Interfacial Contact Mechanics Governing Resistance Evolution in All-Solid-State Batteries

In all-solid-state batteries, the absence of liquid electrolytes eliminates interfacial wetting and adaptive filling, making ionic transport strongly dependent on direct solid–solid contact at electrode–electrolyte interfaces. Due to inherent surface roughness, the real contact area is significantly smaller than the nominal area, leading to pronounced interfacial resistance and nonlinear performance degradation under varying stack pressure and electrochemically induced deformation. To quantitatively describe this behavior, a mesoscopic interface model based on rough contact mechanics is developed, in which the electrode–electrolyte interface is represented as a statistical ensemble of asperities in contact with an elastic substrate.
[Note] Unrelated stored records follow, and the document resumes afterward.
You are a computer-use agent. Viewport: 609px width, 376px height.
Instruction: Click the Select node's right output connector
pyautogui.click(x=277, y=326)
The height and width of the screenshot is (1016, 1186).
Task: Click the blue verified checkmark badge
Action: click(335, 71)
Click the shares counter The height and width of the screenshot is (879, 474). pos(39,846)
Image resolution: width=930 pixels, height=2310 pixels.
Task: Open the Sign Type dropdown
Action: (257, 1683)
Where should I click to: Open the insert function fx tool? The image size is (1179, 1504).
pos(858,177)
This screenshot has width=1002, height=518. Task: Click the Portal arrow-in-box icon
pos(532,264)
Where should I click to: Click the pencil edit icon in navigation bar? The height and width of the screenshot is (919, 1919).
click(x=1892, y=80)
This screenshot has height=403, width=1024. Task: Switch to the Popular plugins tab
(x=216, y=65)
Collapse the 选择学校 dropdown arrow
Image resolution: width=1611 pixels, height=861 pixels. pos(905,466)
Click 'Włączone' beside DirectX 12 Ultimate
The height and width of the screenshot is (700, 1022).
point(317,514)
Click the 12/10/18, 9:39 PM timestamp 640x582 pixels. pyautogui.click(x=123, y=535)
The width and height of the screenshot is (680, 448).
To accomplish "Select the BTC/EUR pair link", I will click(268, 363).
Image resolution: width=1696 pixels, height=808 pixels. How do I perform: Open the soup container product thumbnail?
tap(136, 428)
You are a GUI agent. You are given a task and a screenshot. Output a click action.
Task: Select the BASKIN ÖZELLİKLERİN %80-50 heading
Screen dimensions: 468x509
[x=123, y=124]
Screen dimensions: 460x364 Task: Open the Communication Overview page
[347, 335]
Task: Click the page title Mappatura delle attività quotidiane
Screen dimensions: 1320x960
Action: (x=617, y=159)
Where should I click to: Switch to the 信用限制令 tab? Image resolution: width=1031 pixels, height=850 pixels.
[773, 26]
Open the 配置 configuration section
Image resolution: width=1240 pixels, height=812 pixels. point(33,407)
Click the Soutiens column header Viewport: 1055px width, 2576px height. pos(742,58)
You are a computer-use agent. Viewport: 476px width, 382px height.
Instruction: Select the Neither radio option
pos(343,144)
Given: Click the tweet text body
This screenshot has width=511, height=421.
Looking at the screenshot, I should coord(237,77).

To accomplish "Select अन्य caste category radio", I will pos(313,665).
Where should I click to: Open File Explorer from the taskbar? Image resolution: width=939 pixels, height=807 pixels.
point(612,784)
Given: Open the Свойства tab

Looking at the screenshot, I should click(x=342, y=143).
By incorporating asperity height distributions, elastic deformation superposition, and asperity interactions under quasi-static conditions, the model captures the nonlinear evolution of real contact area and interfacial stress as functions of external pressure and chemical strain. The Holm contact resistance model is further employed to establish a physics-based mapping between interfacial contact state and interfacial resistance, which is dynamically updated by embedding the contact model into a coupled electrochemical–mechanical framework. Experimental validation using atomic force microscopy characterization and electrochemical testing under controlled preload pressures demonstrates that interfacial contact resistance dominates Ohmic losses at low pressures and decreases markedly with progressive interfacial compaction, while differences in electrode surface roughness lead to distinct pressure sensitivities. This work establishes a quantitative link between interfacial mechanical evolution and macroscopic battery performance, providing a predictive framework for interface design and stack pressure optimization.